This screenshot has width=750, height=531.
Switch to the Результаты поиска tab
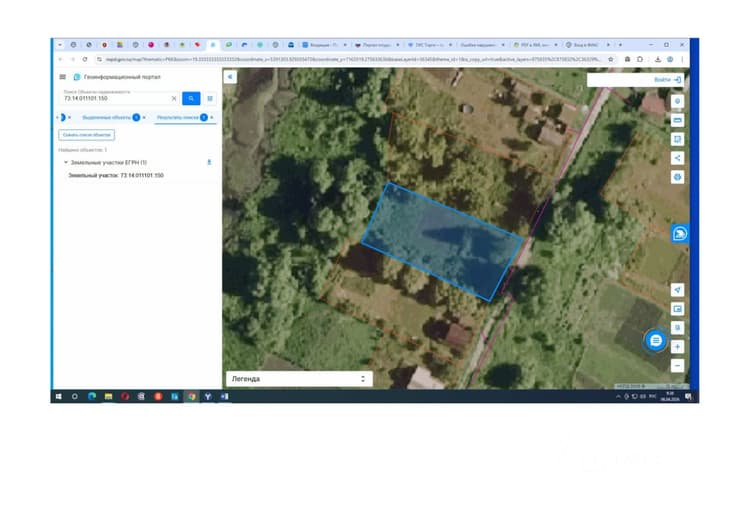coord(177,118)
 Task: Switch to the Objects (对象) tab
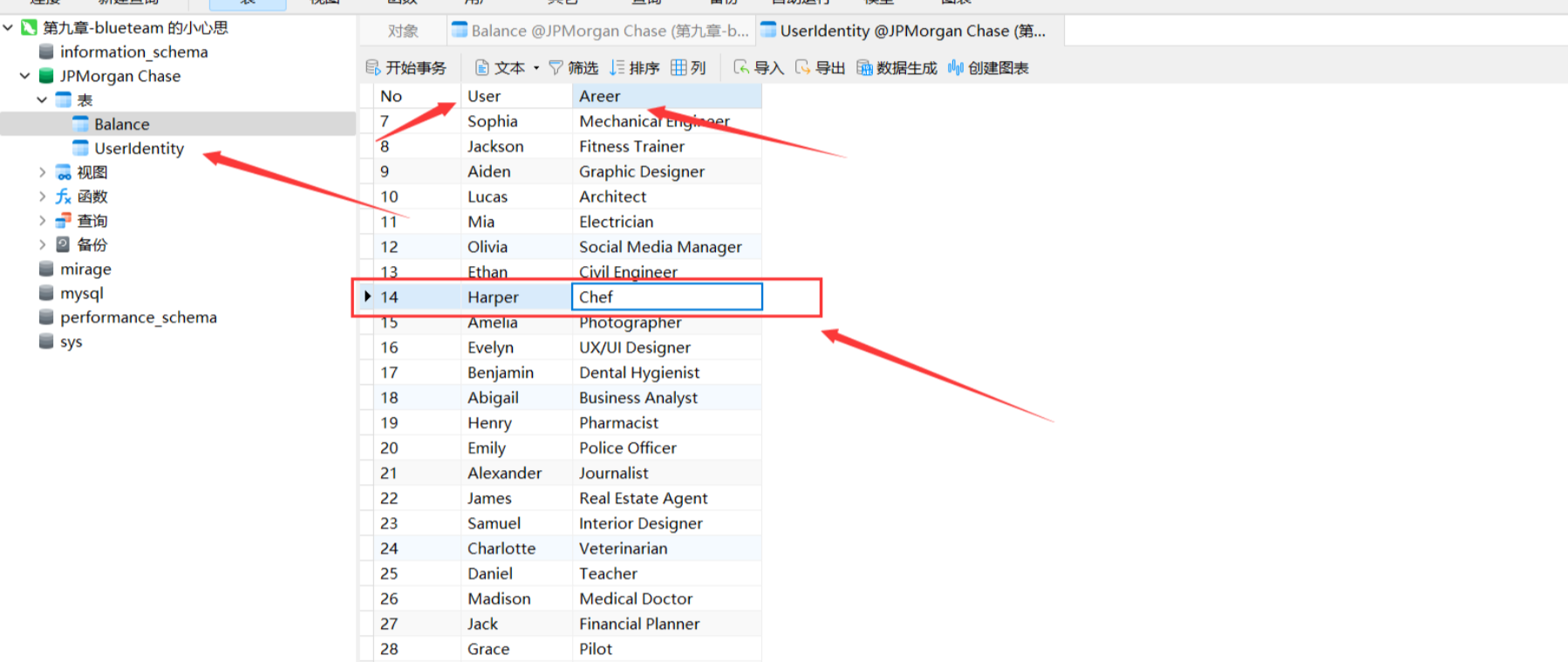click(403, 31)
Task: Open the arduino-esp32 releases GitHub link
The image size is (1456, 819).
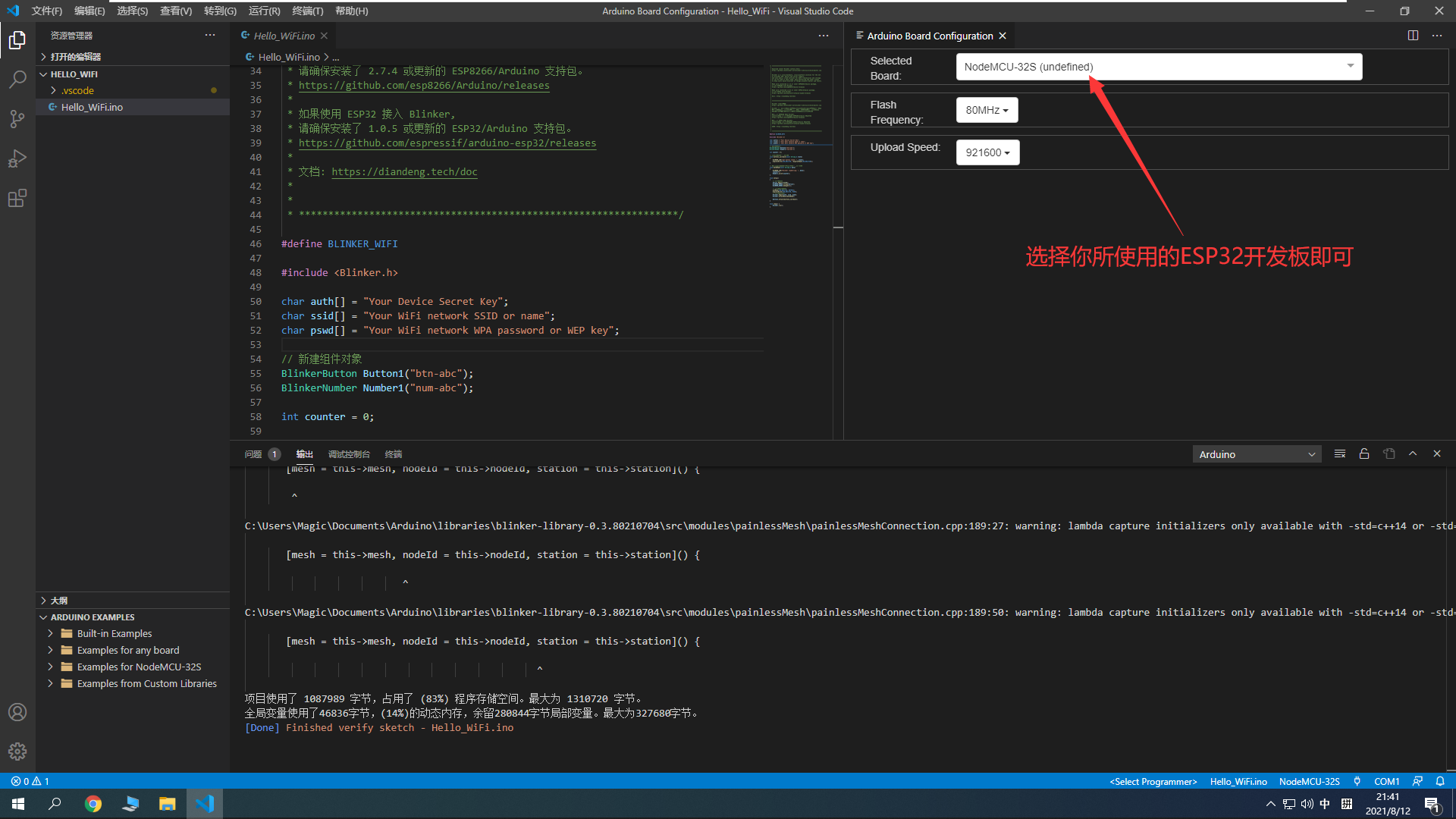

- GIVEN EXERCISE -
Put each line of the data above into a numbered list, skipping any blank lines. Leave the pictures out.

- TASK OUTPUT -
1. This screenshot has width=750, height=531.
2. Switch to the Результаты поиска tab
3. coord(177,118)
4.  Task: Switch to the Objects (对象) tab
5. click(403, 31)
6. Task: Open the arduino-esp32 releases GitHub link
7. The image size is (1456, 819).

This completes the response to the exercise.